FK: Ist das auch ein Seminarleiter an Ralfs Schule, der immer so coole Sprüche macht?
JS: Das ist ein Schulleiter und der ist wirklich so. Der ist sowohl im Kollegium als auch von den Schülern sehr geschätzt. Der führt seinen Beruf mit viel Überzeugung aus und mit Leidenschaft.
FK: Da wir viel über Beruf und Berufung gesprochen haben – wie ist es denn mit deiner Berufswahl? Wolltest du schon immer Filmemacher werden, oder hast du mal überlegt, ob beispielsweise Lehrer sein auch was für dich sein könnte?
JS: Lehrer wollte ich nie werden, weil ich schon auf die Ausbildung keine Lust hätte. Ich habe lange im Journalismus gearbeitet und mich dafür sehr interessiert. Was ich aber am Filmemachen noch spannender finde ist, dass man sich auch mehrere Jahre lang mit einem Thema beschäftigen kann. Ich finde die Idee einfach toll, dass man intensiv Zeit in anderen Welten verbringt und auf diese Weise viele Leben lebt. Die Grenzen zum Journalismus sind natürlich schwimmend. Vielleicht ändert sich das noch mal, aber der Gedanke, dass es so etwas wie Objektivität gibt, ist für mich sowieso verdächtig. Manche reden sich ja ein, dass es eine fassbare Wahrheit gibt, aber das finde ich albern.
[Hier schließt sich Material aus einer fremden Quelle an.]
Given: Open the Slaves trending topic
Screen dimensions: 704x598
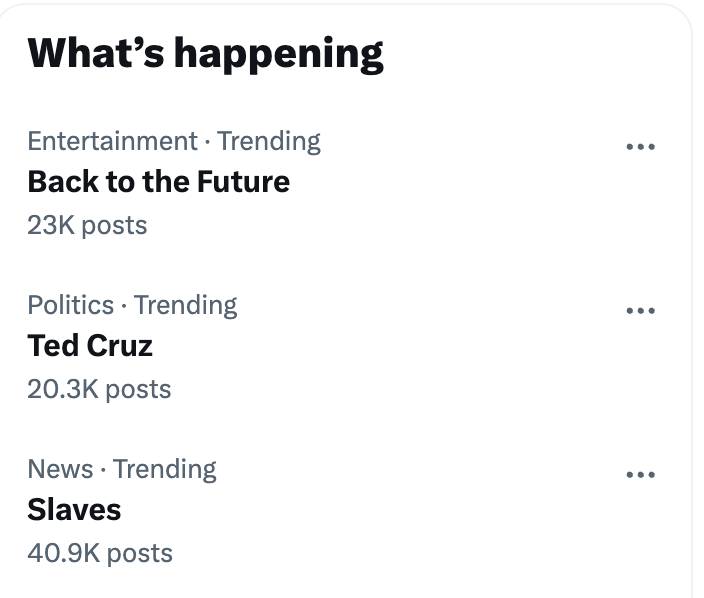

Sowohl beim Spielfilm als auch beim Dokumentarfilm will man ja auch die Wahrheit erzählen, aber eben aus der eigenen subjektiven Perspektive heraus.
FK: Ist bei dir schon was Neues in Planung?
JS: Ich schreibe gerade an einem Drehbuch für einen Spielfilm.
FK: Hat das irgendwas mit Lehrern zu tun?
JS: Gar nichts, nicht im Entferntesten.